Guild Park and Gardens covers 88 acres of unique forest, shoreline and open parkland located atop the Scarborough Bluffs at 201 Guildwood Pkwy., Toronto. The property is former home of the popular Guild Inn, a private hotel, licenced restaurant and arts/cultural centre owned and operated for more than 50 years by the late Rosa and Spencer Clark. As art patrons, they used the site to launch a legacy of supporting hundreds of Canadian artists and craftspeople with the Guild of All Arts.   In doing so, the couple created a popular public destination and a place visited by world leaders, prime ministers and performers including Glenn Gould, Sir Ernest MacMillan and so the story goes even Bob Hope.


The Guild Inn as it became known expanded from the original country estate, built in 1917,  to a facility able to accommodate growing numbers of guests (local residents and out-of-town visitors), special events (from weddings to arts festivals) and corporate activities (such as education classes and professional conferences). Guests ranged from Canada’s Prime Minister Lester Pearson and the Netherlands’ Queen Juliana; to musicians Sir Ernest MacMillan and Glenn Gould and performers Sir Lawrence Olivier and Lorne Greene. 

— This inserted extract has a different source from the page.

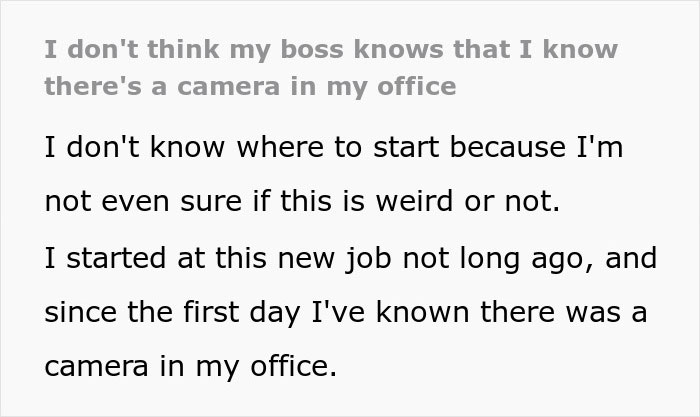Click the line starting 'since the first day'
This screenshot has width=700, height=417.
tap(346, 312)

After many successful year's of operation the Clark's sold the property in 1978 to the Province of Ontario and today it is jointly managed by the City of Toronto and Toronto Region Conservation Association. 


The park includes a unique collection of outdoor sculptures and architectural fragments preserved from more than 50 downtown Toronto buildings that were demolished in the 20th Century. The site remains a popular site for wedding and commercial photography, television and video production and outdoor community activities.            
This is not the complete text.